Suara bell berbunyi membuat kelas kembali gaduh, Hinata akan menerima hari yang akan menjadi sejarah hidupnya hari ini. Baik ataupun buruk, kemarin dia sudah menangis sebanyak yang dia mampu. Maka hari ini dia tidak akan menangis.
"Bukankah itu Naruto senpai?" ucap seorang siswi melihat surai yang hanya satu-satunya membuat seluruh sekolah memandang ke arahnya.
Dia tidak populer karena nilainya, prestasinya, apalagi kekayaannya. Dia populer karena dia tukang buat ulah. Rumornya dia mengencani banyak wanita dan menghancurkan fasilitas sekolah saat dia kesal.
Uzumaki Naruto, tahun kedua yang harus Hinata temui hari ini. Tapi bagaimana memanggilnya, dia bahkan tak mempunyai nomor ponselnya. Bukan karena dia tidak mau, tapi dia memang tidak punya ponsel.
"Naruto senpai" teriakan Hinata bergema dilorong sekolah.
Tidak akan ada yang menyangka Hinata yang tidak banyak bicara dan bersuara pelan itu, berteriak memanggil nama Naruto. Naruto sendiripun kaget, dan tidak menyangka gadis kecil yang polos itu ternyata dapat memanggil namanya. Dia ingin lupa, dan akan memulai hidup barunya dalam lembaran yang baru.

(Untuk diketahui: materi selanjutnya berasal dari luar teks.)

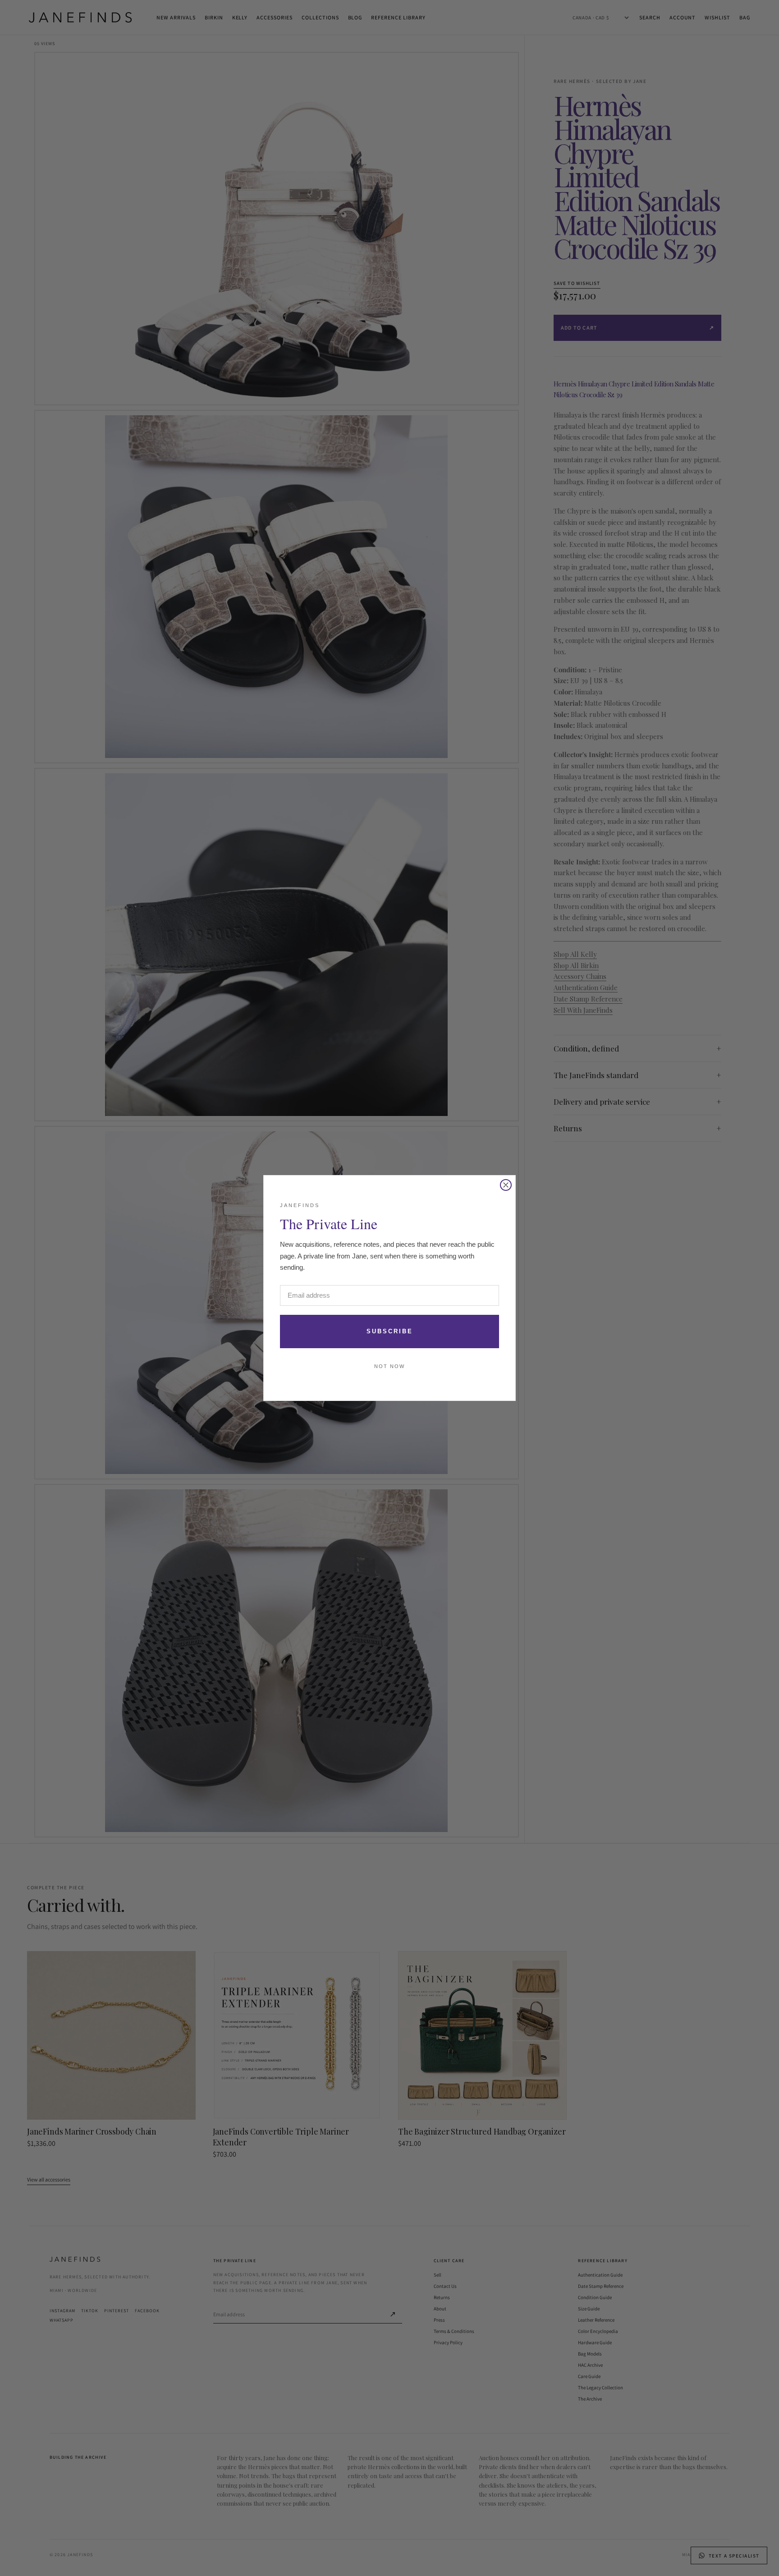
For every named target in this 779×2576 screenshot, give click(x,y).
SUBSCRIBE (390, 1331)
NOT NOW (389, 1366)
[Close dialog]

"Naruto senpai, bisakah kita bicara?" ucap Hinata lagi.
"Ten-tu, dimana kau ingin bicara?" tanya Naruto sembari berbalik dan menampakan senyumnya.
Tekad Hinata sudah bulat bagaimana pun hari ini dia akan mengatakannya, tak peduli jawabannya baik ataupun buruk. Hinata melangkah menapaki jalan berduri dengan hati berdebar.
"Aku sudah jatuh kenapa tidak sekalian tertimpa juga. Sejak awal sudah menyakitkan" ucap Hinata pada dirinya sendiri.
Naruto mengikuti langkah Hinata sampai keluar sekolah, ini pembicaraan yang tidak ingin didengar siapapun rupanya. Sebenarnya Naruto enggan bicara pada Hinata lagi, sangat enggan karena akhir kesalahannya adalah Hinata.
"Kita sudah jauh dari sekolah, apa yang mau kau katakan? Sudah kukatakan setelah kita putus sebaiknya kita menghindari kontak seperti tadi" ucap Naruto berhenti berjalan. Kontak apa yang Naruto maksud? mereka bahkan pacaran secara diam-diam.
"Ada yang ingin aku sampaikan padamu" ucap Hinata.
Suara siapa itu? Naruto tidak mengenalinya sama sekali. Itu bukan Hinata yang biasanya. Hinata yang pemalu dan tidak banyak bicara. "Apa kau salah minum obat? Kau jadi banyak bicara?"
"Aku- "
Menit berganti dan Hinata hanya diam sembari membuka mulutnya, Naruto berusaha sabar mendengar apa yang akan Hinata sampaikan. Tolong, Naruto ingin ini segera berakhir.
"Ya kau kenapa?"
Hinata memandang shappire itu, kenapa begitu sulit mengatakannya sendiri pada Naruto? Mereka pernah pacaran secara diam-diam. Dia tahu kenapa Naruto menutupinya, karena Hinata tak memiliki reputasi baik selain itu Naruto bilang tidak ingin Hinata mendapat masalah karena reputasinya juga.
"Kau tahu kejadian sebelum kita putus?" ucap Hinata.
'Aku sangat ingat itu.' Batin Naruto. Hari itu. Ayah Hinata menampar Naruto karena Hinata ketahuan pacaran. Demi apapun, dia tidak akan berhubungan lagi dengan Hinata mulai hari itu. "Ya, ayahmu menamparku. Kenangan yang akan aku ingat seumur hidupku" ucap Naruto sedikit sinis.
Hinata menggeleng. "Bukan itu. Aku- aku sedang- sedang-" ucap Hinata tidak bisa menyelasaikan kalimatnya sendiri.
"Hinata, jika kau ingin mempermainkanku. Lupakan. Aku tidak akan meladenimu atau menerima ajakanmu untuk pacaran kembali." Ucap Naruto.
Dari ucapan tak sabaran Naruto, dia tau jawaban Naruto sekarang. "Aku sedang mengandung anakmu" ucap Hinata.
"... apa maksudmu?" tanya Naruto. Bagaimana bisa?
"Yang ku tanyakan kejadian sebelum ayahku menamparmu. Kau dan aku melakukannya" ucap Hinata.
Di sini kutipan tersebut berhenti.